— INSTRUCTIONS FOR THE TASK —
Starting with the line that contains "Expand the 75%" and going on through the line that contains "pos(118,178)", copy those lines out again, substituting "zoom menu" for "zoom dropdown" and changing nothing else.

— TASK INPUT —
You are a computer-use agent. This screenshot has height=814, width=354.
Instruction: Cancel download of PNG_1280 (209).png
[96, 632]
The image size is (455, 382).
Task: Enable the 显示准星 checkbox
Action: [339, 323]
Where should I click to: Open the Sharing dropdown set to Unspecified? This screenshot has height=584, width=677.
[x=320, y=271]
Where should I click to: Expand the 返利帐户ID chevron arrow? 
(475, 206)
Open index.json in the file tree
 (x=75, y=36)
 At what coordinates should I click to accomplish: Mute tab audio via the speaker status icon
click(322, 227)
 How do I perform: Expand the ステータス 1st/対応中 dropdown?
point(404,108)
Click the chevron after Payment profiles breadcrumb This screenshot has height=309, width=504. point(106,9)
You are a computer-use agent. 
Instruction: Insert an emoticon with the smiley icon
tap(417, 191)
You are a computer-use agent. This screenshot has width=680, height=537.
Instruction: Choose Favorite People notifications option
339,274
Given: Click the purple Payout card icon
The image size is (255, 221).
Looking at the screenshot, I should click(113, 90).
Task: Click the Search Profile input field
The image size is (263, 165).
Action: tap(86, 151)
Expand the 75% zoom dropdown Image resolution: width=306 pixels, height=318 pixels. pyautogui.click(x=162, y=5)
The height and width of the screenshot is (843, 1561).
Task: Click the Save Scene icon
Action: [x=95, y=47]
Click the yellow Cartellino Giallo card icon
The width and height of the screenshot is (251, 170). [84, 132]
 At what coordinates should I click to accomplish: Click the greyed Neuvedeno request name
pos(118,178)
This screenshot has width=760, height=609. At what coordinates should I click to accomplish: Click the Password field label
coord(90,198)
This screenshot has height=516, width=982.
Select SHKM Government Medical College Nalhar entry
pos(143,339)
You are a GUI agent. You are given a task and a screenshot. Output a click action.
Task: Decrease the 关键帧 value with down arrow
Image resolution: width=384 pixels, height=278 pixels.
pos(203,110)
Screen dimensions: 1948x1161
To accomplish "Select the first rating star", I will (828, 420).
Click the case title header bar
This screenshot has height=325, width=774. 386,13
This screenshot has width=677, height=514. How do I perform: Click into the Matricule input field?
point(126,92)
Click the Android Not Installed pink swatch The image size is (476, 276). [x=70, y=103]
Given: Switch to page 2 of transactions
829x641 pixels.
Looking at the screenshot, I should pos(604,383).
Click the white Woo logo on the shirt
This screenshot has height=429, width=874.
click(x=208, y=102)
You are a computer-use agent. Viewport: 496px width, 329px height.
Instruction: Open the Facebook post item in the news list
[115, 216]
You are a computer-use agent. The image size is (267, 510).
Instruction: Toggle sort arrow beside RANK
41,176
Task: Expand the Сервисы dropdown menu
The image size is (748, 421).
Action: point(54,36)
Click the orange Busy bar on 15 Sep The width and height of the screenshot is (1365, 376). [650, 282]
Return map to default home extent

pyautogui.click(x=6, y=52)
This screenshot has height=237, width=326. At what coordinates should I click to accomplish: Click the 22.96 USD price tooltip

— RESPONSE TO THE TASK —
Expand the 75% zoom menu Image resolution: width=306 pixels, height=318 pixels. pyautogui.click(x=162, y=5)
The height and width of the screenshot is (843, 1561).
Task: Click the Save Scene icon
Action: [x=95, y=47]
Click the yellow Cartellino Giallo card icon
The width and height of the screenshot is (251, 170). [84, 132]
 At what coordinates should I click to accomplish: Click the greyed Neuvedeno request name
pos(118,178)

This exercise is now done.